§ Problems to work on
a: Return the text of the TV chefs and cooks article from "The more you" up to and including "a whole kingdom.".
b: In the TV chefs and cooks article, which two women does the writer say we yearned for to teach us everything we needed to know about cooking?

§ Selected passage
The Vagenda

Women, Get Back in The TV Kitchen

 
Like unwanted red onion all over the salad that is your TV schedule, you could hardly fail to notice that television is overflowing with food these days. It’s a wonder TV channels manage to squeeze in the occasional cheap talent show or Armageddony news report in between the hundreds of hours of cookery programs you are offered each week. And let’s face it, it’s because we are hooked; we love our favourite TV chefs, Gordon Ramsey, Jamie Oliver, Michel Roux Jr… And not to mention the TV cooks: Nigella Lawson, Sophie Dahl, Delia Smith…

 

Ah, there’s the rub. We are so used to calling males who cook on TV ‘chefs’ and females who cook on TV ‘cooks’ we barely notice; and yet, how come? How come the men get the accolade of ‘chef’, marking them out to be some highly-trained, skilled master of the restaurant’s finer arts, while the women are always ‘cooks’, happily pottering away at some yummy pasta bake to give your kids the energy to go to football practice?
The more you look at the world of food with sexism-binoculars, the more obvious it becomes that cookery and cuisine have become one of the last arenas of unabashed gender-bias. TV chefs, in their white chef uniforms or casual-sexy weekend gear, take you through their shows explaining how to make ‘the perfect roast chicken’ or ‘the ultimate burger’, demonstrating their breathtaking culinary prowess. They tend not to make desserts and instead focus on tasks involving ninja-like use of impressive knives, browning giant hanks of meat in glistening olive oil, and seasoning dishes from a metre above the counter as if they were sprinkling magic dust across a whole kingdom.
TV cooks, meanwhile, teach you to deal with the chores of cooking: “This week, we’ll be making a healthy and easy casserole for weeknight after-school dinners, a no-stress dinner party classic, and a perfect Friday night pasta dish that comes together in five minutes so you have time to do the laundry and pick up the children and hoover and wipe the counters and take the dog out and finally put your feet up. Lovely.”
Women used to dominate culinary media. We yearned for women like Delia Smith and Julia Child to teach us everything we needed to know for creating delicious, rounded meals ourselves. And the programmes were like lessons, too; these kind, yet taking-no-nonsense ladies talked us through recipes from the bare bones as if we had never seen a whisk before, slowly demonstrating the various steps in making shortcrust pastry and tipping ingredients in tiny glass bowls into much larger bowls. Sure, it wasn’t exactly high-octane entertainment, but it was like attending a life-drawing class: still, calm and reflective development of a craft.
And then something changed. Jamie and Gordon and Michel blazed in and showed people that you could also cook in a shiny restaurant kitchen or in the middle of a meadow with nothing but a stone oven and a countertop made of bricks. They cooked in a masculine, sexy way, throwing ingredients around and bashing garlic cloves with all the drama of a Michael Bay epic. Suddenly everything had to be a ‘flavour explosion’ and recipes began to become competitive, every male chef offering their own claim to the ‘perfect stir-fry’ or ‘perfect pasta carbonara’. Heston Blumenthal showed that his team of man-cooks could not be beaten, for he had test-tubes and flamethrowers to make his dinner ‘ultimate’.

§ Recorded information
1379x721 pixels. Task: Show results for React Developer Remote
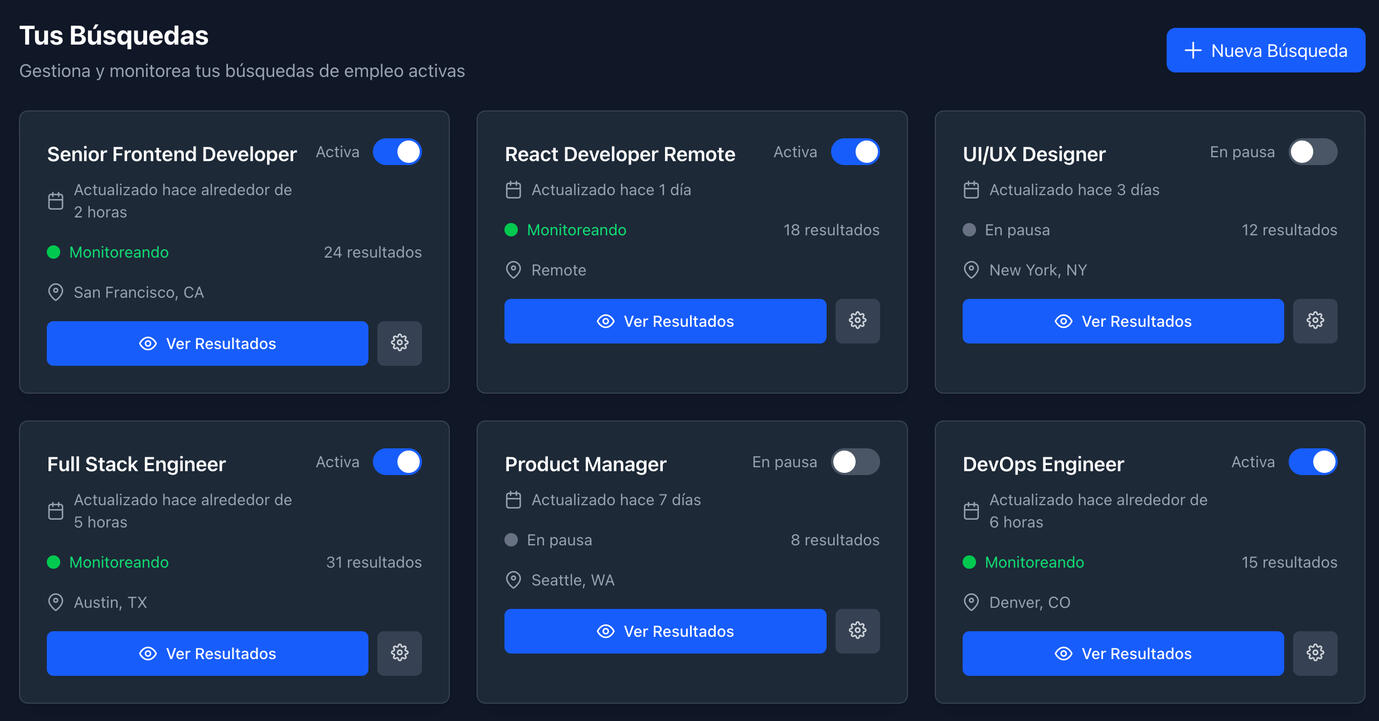tap(665, 321)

§ Solutions below
a:
The more you look at the world of food with sexism-binoculars, the more obvious it becomes that cookery and cuisine have become one of the last arenas of unabashed gender-bias. TV chefs, in their white chef uniforms or casual-sexy weekend gear, take you through their shows explaining how to make ‘the perfect roast chicken’ or ‘the ultimate burger’, demonstrating their breathtaking culinary prowess. They tend not to make desserts and instead focus on tasks involving ninja-like use of impressive knives, browning giant hanks of meat in glistening olive oil, and seasoning dishes from a metre above the counter as if they were sprinkling magic dust across a whole kingdom.

b: Delia Smith and Julia Child.